Alors que pour les religions, l’âme devait être sauvée du péché, pour la philosophie, elle devait être nourrie par la connaissance.

Mais les religions monothéistes ont interdit la philosophie, car elle remettait en question les dogmes. Ainsi, pendant des siècles, la question fut réduite au silence.

Puis, à la Renaissance, les méthodes scientifiques ont recommencé à questionner le monde. Les études furent appelées logós (traité, étude).

Les autopsies furent longtemps interdites, car considérées comme un sacrilège. Lorsqu’elles furent enfin autorisées, une grande question surgit : où est l’âme ?

On comprit alors que le mouvement du corps ne venait pas d’une âme enfermée, mais d’un ensemble de mécanismes biologiques, orchestrés par le cerveau et le système nerveux. Ainsi, l’âme fut comprise comme un fonctionnement du cerveau. Et pour y accéder, il fallait des tests cognitifs, des expériences mentales. En 1879, Wilhelm Wundt fonda le premier laboratoire de psychologie, définie comme l’étude de l’âme.

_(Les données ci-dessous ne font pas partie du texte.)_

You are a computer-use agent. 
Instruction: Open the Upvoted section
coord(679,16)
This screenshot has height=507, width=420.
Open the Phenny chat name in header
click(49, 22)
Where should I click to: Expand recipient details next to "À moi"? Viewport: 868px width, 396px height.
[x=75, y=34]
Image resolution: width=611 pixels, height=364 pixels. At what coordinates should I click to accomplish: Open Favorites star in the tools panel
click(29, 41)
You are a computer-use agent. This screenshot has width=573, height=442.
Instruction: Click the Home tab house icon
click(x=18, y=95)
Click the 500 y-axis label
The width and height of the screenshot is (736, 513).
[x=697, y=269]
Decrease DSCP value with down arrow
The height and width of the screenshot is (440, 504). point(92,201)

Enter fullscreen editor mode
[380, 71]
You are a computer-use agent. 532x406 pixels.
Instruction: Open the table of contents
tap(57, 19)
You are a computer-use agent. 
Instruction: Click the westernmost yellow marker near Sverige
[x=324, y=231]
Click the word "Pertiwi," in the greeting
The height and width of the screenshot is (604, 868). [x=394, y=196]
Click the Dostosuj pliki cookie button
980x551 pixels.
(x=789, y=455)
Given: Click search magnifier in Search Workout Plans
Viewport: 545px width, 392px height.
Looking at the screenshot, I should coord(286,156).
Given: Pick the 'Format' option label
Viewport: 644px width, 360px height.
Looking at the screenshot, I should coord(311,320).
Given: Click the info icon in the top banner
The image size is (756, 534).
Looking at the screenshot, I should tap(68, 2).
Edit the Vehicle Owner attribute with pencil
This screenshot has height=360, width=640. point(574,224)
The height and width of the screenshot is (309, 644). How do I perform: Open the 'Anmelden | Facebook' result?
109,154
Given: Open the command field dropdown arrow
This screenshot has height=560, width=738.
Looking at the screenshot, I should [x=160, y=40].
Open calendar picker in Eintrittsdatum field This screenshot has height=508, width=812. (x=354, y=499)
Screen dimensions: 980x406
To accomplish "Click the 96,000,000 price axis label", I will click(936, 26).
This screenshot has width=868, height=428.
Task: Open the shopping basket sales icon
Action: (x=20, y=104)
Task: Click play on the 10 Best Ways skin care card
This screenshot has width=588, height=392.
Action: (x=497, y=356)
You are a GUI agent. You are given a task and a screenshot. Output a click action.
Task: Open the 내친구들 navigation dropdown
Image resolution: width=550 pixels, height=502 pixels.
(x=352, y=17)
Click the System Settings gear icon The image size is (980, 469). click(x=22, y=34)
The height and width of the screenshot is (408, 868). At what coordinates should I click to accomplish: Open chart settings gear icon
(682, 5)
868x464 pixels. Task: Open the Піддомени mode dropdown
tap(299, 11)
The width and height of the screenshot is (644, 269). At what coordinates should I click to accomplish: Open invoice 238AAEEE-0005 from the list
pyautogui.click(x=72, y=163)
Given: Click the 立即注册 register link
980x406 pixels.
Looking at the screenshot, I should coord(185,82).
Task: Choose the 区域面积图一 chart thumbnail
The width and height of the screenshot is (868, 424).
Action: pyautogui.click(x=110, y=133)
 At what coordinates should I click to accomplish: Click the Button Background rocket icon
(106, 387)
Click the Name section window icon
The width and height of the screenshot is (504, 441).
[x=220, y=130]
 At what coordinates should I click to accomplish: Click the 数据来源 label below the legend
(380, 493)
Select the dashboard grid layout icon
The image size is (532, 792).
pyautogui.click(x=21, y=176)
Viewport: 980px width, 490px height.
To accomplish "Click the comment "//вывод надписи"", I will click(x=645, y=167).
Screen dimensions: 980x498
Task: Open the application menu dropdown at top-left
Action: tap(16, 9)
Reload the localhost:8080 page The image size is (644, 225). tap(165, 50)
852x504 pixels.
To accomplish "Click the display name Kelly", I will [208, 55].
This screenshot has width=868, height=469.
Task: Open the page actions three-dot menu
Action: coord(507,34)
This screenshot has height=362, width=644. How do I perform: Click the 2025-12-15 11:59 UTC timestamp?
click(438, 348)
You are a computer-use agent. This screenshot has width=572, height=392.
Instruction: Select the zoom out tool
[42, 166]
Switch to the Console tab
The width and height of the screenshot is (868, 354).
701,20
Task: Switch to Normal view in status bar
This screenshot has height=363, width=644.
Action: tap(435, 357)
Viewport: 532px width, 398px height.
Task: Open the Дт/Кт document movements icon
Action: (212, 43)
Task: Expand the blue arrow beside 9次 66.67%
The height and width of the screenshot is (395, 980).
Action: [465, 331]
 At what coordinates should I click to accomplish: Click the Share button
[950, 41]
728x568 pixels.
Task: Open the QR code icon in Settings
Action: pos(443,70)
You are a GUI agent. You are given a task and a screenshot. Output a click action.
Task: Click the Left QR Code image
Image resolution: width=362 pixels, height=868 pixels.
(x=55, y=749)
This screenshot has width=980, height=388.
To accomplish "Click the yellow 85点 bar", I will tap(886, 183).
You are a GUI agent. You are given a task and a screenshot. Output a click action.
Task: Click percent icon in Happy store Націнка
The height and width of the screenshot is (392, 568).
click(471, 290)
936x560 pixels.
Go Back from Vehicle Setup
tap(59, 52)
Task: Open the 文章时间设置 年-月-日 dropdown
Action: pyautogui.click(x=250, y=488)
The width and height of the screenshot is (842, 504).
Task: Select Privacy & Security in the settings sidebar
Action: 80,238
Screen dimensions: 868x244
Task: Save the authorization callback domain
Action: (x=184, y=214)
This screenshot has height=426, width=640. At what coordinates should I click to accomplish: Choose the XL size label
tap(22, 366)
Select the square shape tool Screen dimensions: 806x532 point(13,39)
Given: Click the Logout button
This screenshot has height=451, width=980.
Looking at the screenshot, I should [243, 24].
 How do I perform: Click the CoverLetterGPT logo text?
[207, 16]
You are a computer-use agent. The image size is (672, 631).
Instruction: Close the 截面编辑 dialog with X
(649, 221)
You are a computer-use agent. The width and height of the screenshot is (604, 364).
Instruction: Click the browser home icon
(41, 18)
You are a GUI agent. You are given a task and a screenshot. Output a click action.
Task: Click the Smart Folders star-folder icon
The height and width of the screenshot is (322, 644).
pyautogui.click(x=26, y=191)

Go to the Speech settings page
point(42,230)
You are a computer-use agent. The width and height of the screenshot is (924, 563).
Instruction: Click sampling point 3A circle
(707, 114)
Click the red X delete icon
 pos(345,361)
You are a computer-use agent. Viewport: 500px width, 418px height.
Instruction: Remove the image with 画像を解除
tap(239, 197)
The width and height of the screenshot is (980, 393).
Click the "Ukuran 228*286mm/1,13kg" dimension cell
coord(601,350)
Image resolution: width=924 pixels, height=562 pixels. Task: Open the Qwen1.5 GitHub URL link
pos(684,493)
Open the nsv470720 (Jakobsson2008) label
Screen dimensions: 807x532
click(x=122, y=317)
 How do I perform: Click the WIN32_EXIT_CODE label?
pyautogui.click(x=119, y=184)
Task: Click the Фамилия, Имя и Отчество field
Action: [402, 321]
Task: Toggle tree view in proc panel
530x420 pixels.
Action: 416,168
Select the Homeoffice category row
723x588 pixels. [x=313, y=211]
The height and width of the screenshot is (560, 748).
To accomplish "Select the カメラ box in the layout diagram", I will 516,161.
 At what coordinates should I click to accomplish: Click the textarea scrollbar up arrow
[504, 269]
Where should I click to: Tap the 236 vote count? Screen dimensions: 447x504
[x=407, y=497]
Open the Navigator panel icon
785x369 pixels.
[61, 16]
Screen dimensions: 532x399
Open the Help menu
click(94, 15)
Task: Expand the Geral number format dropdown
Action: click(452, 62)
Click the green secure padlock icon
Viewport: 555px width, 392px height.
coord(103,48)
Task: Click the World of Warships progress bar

JE Donc la psychologie est très récente…


JE SUIS : Elle a toujours existé, mais pas comme science.

La psychologie expérimentale a tenté de se placer au niveau des autres sciences, en étudiant les réactions humaines aux stimuli. Elle a montré qu’il existe des moyens d’atteindre les zones cachées de l’esprit. Ainsi, elle est devenue une méthode thérapeutique pour identifier les traumatismes et les guérir.

La psychologie n’est pas pour les fous. Elle sert à résoudre les traumatismes que tu ne peux pas découvrir seul. Elle est une carte, un GPS pour explorer ton monde intérieur.


JE :

Ces zones qui, lorsqu’elles sont révélées, nous mènent à la guérison… et donc au changement.

Beaucoup s’attachent tellement à leurs traumatismes qu’ils les considèrent comme leur nature, leur sécurité, leur survie. Ils préfèrent défendre cette illusion plutôt que de la remettre en question, comme si une tumeur les faisait se sentir complet.


JE SUIS :

Un être humain qui n’ouvre pas son âme est comme une pierre dans un corps organique : rigide, immuable.

Il ne se transformera que par de grandes crises qui le brisent.


JE : Et quand il se brise…


JE SUIS : Il devient “fou”.

C’est pourquoi les centres psychologiques sont vus comme des lieux pour les “cassés”, les “anormaux”. Car “normalement”, les gens accumulent les conflits sans chercher à changer, jusqu’à exploser en crise. Ils se brisent, sortent de la norme, deviennent “hors de leur place”…


JE : Mais si les gens apprenaient à s’ouvrir, à partager leurs émotions, à parler de ce qu’ils ressentent… Alors la psychologie ne servirait pas à soigner les “cassés”, mais à accompagner les êtres sains…


JE SUIS : La psychologie est la technique de l’empathie, la méthodologie de la compassion. Si elle est pratiquée dès l’enfance, il n’y aura plus ni normal ni anormal. Nous serons tous des génies de notre propre existence, libres, car nous saurons que la question nous mène à l’empathie de la transformation constante.


JE : Une âme libre est un esprit capable de se manifester dans la matière.


JE SUIS : Pose la question… et tu trouveras le génie de la réponse. Car dans le questionnement de ton esprit se trouve la clé qui libère ton âme.


Video explicative

Transcription de la vidéo - J231 - 22/03/2021

Dans cette vidéo, Matias explique le message du blog et approfondit la compréhension du blog.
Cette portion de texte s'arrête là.